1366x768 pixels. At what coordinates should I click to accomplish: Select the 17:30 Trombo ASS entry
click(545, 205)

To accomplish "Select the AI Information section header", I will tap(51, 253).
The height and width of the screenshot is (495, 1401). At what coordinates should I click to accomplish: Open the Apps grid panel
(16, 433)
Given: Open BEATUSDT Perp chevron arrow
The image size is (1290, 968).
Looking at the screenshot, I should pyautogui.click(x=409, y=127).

* * *

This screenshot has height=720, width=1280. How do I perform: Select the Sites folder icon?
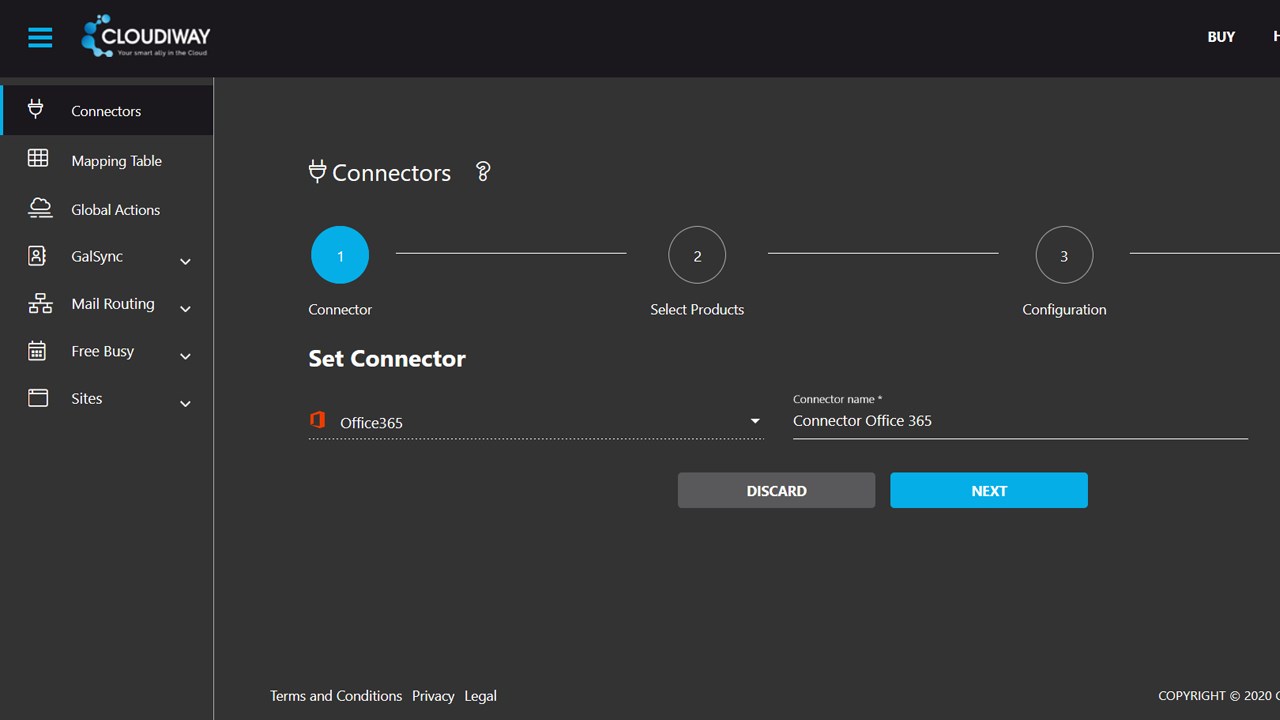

## TASK GOAL
Would you please copy exactly the part of the entries above that begins at the line containing "1366x768 pixels. At" and ends at the line containing "Given: Open BEATUSDT Perp chevron arrow", both lines included?

## RESULT OF THE TASK
1366x768 pixels. At what coordinates should I click to accomplish: Select the 17:30 Trombo ASS entry
click(545, 205)

To accomplish "Select the AI Information section header", I will tap(51, 253).
The height and width of the screenshot is (495, 1401). At what coordinates should I click to accomplish: Open the Apps grid panel
(16, 433)
Given: Open BEATUSDT Perp chevron arrow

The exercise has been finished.